= ABOUT THIS TASK =
Each line below needs to be returned exactly. Skip any picture.

==== RECORDS SHOWN ====

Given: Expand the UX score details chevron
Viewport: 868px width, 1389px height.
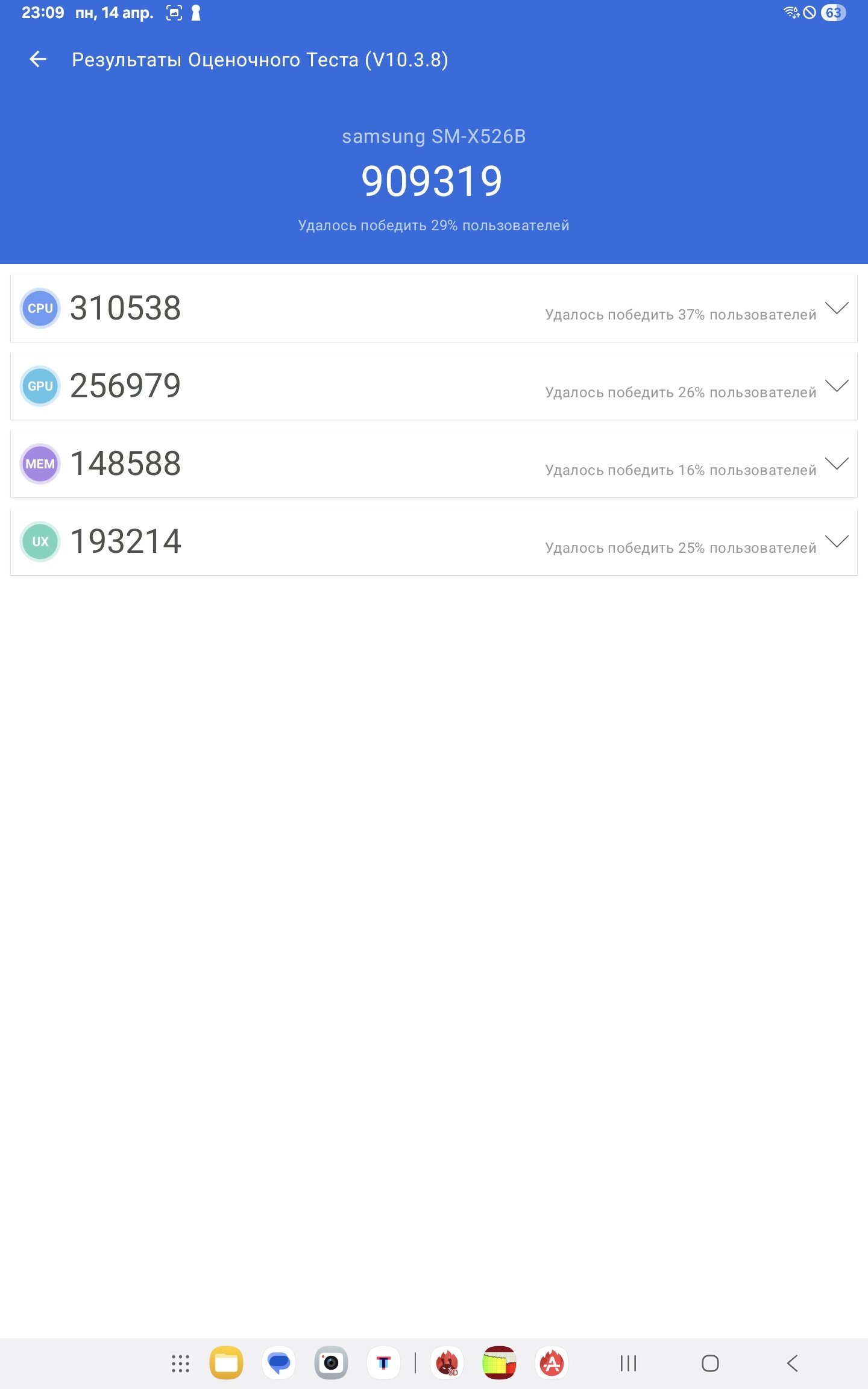Looking at the screenshot, I should point(837,541).
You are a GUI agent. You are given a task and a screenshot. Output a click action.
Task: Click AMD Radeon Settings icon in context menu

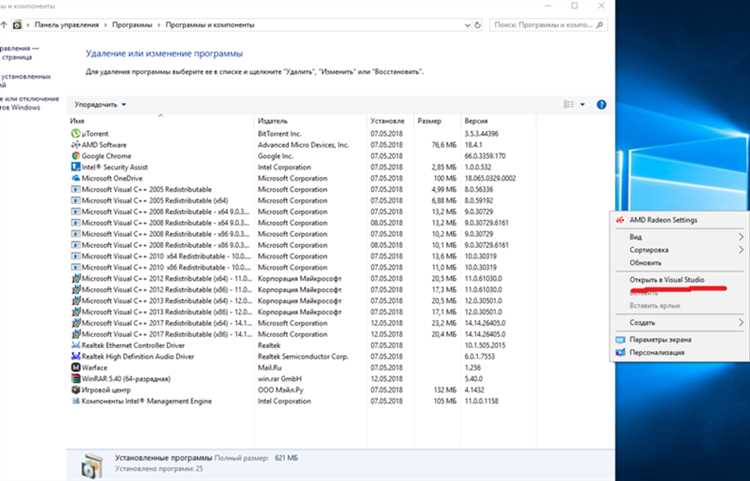coord(621,220)
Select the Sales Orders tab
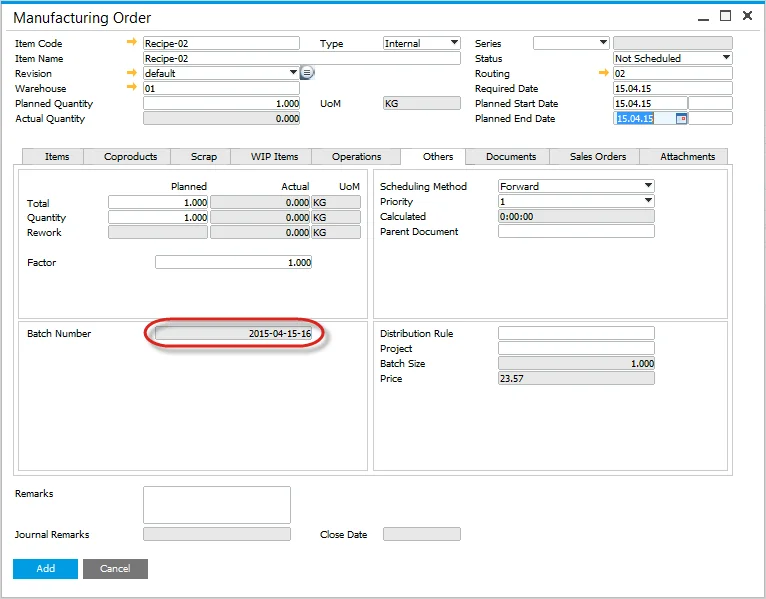766x599 pixels. (598, 157)
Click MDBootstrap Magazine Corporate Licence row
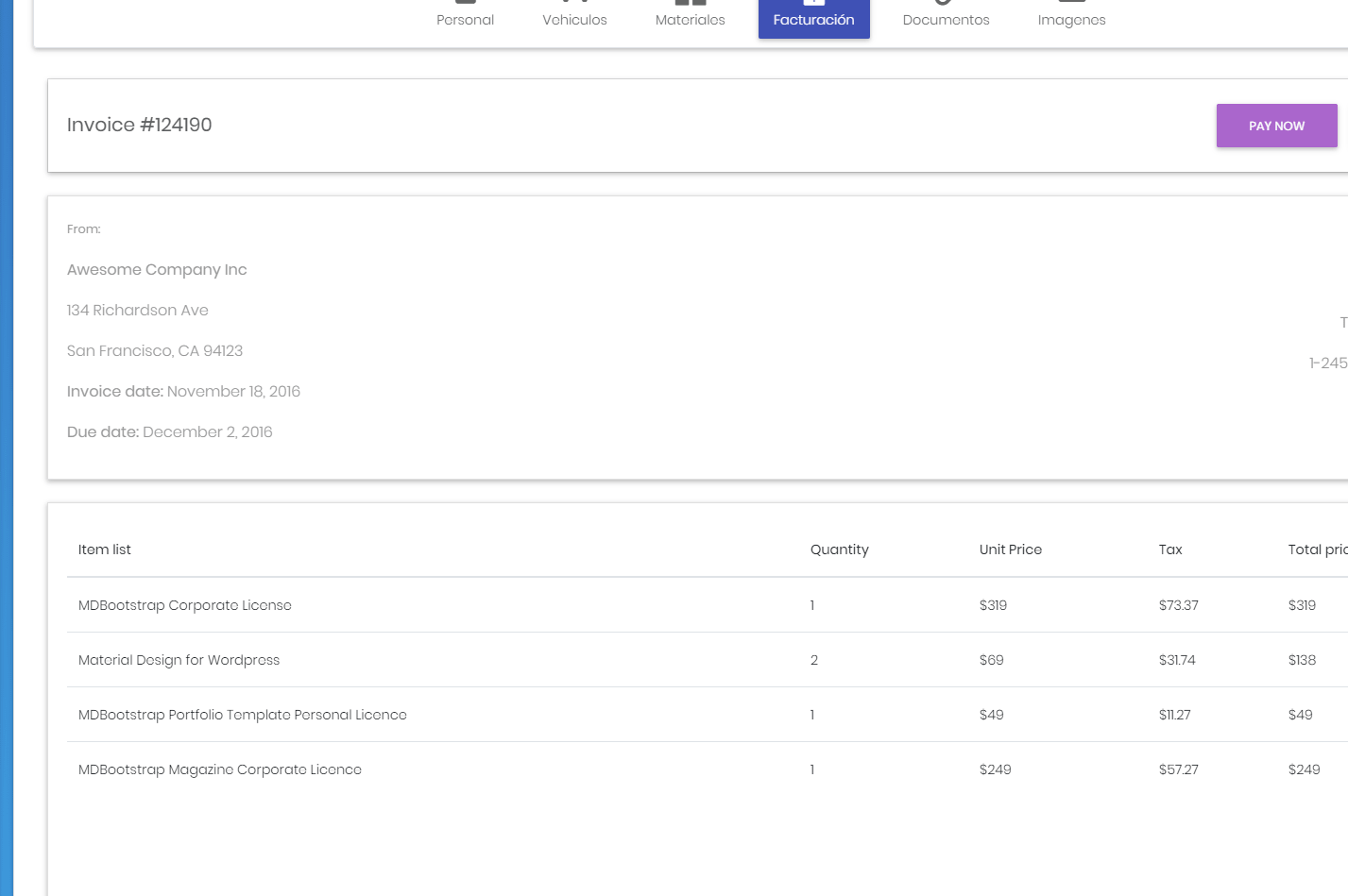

====

= RESULT OF THE EXERCISE =
Given: Expand the UX score details chevron
Viewport: 868px width, 1389px height.
Looking at the screenshot, I should point(837,541).
You are a GUI agent. You are given a task and a screenshot. Output a click action.
Task: Click AMD Radeon Settings icon in context menu

coord(621,220)
Select the Sales Orders tab
766x599 pixels. (598, 157)
Click MDBootstrap Magazine Corporate Licence row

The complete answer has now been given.